How good then that most PrevalenceLayer implementations allow alternative serialization implementations. However, I'm still unable to get the test at the top of this page to cause a JVM crash. What parameters should I use for that? -- AndersBengtsson

The conditions are described above, I'd be surprised if you can't reproduce it with 10000 objects and 100000 links. Alternatively, you can substitute the LinkedList example posted above. If that also passes, then I'd really like to know what JDK you use so that I can use it myself.

Ok, with 100000 links I got it to produce a stack overflow. Still no JVM crash though.

To summarize, Java's built-in serialization implementation uses excessive stack space when serializing deeply nested object graphs. So, if you have to serialize/deserialize such graphs as a single entity, you may have to increase the stack size.

Or provide your own serialization implementation, since you have a clearer understanding of your object model than Java does.

Based on the garbage-collection model above, maintain a "serialization stack" that contains nothing but backpointers. Every time a new (non-leaf) object is created (in other words, an object which contains other objects; excluding those declared transient), one element is added to the serialization stack. (In practice, the serialization stack would be allocated in page-sized or larger chunks). If allocation of space for the serialization stack ever fails, OutOfMemoryException? (or whatever it's called in Java) gets thrown--but it's thrown by a call to new (where you would expect it), not by a call to serialize() where you wouldn't.

serialize() than uses this stack for serialization--more accurately, it uses it to store back-pointers.
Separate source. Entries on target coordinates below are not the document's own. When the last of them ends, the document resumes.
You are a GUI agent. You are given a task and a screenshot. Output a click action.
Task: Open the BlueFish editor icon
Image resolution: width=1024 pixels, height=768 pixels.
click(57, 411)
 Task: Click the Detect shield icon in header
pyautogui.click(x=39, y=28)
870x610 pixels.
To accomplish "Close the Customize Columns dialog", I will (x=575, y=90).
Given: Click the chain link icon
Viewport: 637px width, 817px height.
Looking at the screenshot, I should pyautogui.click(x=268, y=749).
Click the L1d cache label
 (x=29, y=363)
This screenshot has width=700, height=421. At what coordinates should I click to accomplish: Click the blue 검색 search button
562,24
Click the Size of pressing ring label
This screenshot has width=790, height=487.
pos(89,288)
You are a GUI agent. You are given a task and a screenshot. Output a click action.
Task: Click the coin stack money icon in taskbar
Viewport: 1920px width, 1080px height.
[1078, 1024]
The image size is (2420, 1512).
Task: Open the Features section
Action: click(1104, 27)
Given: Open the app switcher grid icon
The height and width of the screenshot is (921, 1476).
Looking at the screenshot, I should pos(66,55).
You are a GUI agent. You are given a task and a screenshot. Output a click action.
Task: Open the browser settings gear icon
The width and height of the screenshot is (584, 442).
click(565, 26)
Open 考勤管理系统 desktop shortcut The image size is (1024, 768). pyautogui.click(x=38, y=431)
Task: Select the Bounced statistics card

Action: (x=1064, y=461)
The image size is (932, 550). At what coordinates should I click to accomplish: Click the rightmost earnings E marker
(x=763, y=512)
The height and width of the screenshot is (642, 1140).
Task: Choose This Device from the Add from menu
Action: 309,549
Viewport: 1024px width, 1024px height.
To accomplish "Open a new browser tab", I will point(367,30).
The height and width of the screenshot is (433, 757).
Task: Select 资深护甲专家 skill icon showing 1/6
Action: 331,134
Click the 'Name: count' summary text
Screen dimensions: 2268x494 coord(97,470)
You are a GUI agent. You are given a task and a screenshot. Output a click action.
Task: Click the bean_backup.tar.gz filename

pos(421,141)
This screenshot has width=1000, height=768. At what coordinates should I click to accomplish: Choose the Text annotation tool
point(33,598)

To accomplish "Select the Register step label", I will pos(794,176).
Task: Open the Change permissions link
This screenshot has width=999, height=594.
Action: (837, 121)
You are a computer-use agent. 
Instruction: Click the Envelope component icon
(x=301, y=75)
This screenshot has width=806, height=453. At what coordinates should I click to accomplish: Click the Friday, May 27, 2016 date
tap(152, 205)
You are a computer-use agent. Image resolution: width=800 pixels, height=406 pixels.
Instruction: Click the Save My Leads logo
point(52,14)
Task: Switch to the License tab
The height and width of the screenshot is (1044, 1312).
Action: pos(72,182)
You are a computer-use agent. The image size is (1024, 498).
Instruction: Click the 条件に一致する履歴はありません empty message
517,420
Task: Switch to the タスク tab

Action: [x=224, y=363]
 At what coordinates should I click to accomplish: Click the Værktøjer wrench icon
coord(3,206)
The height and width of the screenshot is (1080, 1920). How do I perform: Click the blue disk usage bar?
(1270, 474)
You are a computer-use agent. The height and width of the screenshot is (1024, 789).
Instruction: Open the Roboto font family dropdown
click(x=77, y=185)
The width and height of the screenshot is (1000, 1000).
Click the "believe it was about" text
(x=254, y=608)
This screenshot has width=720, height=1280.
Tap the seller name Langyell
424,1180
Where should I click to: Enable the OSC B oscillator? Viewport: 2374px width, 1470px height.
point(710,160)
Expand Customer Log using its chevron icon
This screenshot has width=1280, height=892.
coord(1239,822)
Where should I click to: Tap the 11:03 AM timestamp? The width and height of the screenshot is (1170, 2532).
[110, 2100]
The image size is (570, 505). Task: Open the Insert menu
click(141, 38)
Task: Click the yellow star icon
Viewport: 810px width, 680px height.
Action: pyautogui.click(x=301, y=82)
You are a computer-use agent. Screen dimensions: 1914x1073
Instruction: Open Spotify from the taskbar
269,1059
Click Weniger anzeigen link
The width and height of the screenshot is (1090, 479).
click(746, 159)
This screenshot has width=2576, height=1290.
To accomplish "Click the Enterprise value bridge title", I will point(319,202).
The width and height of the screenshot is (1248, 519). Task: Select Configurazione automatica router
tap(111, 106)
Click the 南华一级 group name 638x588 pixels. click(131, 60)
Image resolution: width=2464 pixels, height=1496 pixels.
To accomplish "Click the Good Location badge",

The rest of serialize() can fit in bounded space.

One further optimization is that only tree nodes (those with non-transient references to two or more objects) would get an entry in the serialization stack. Nodes which contain only a single object reference can be handled as a special, tail-recursive case.

Do I win a prize????--ScottJohnson

I meant to do something specific for serializing a given class which behaved poorly under the default algorithm, based on superior understanding of the object instance graph. Eg for the big, interconnected array given above, just write array subscripts rather than pointers (you'll need a corresponding deserialize() too, and maybe you'll have to wrap the array in a first-class object) and iterate through the array. But I'll give you credit for ingenuity.

Handling the "string nodes" (with one object reference) separately still builds up the recursion stack, if you have a long string (and assuming I'm thinking clearly). And of course, doing it this way means using the memory for backreferences all the time instead of just at serialization time. But still, credit for ingenuity.

To me this seems as if the default serialization algorithm recursively traverses a graph structure, which is a bad idea, because the stack is finite and rather small. The heap however can grow and is generally larger. Is this the whole problem?

If so, it is really a stupid implementation and has nothing to do with insight into object structures or something. The default serialization algorithm should be replaced with an implementation in ContinuationPassingStyle, effectively trading heap for stack. The resulting algorithm is TailRecursive and can be transformed into an iteration. Ask a SmugLispWeenie how to do it even in Java.

A small stack is a big problem. I'm used to megabyte stacks except in kernel mode. When I'm doing single-thread or single-main-thread work, I'm used to gigabyte stacks (stack overflow extends the stack by handling SEGV to mmap() more stack). I'm only dead if the heap runs into the stack at which case I'm out of memory anyway.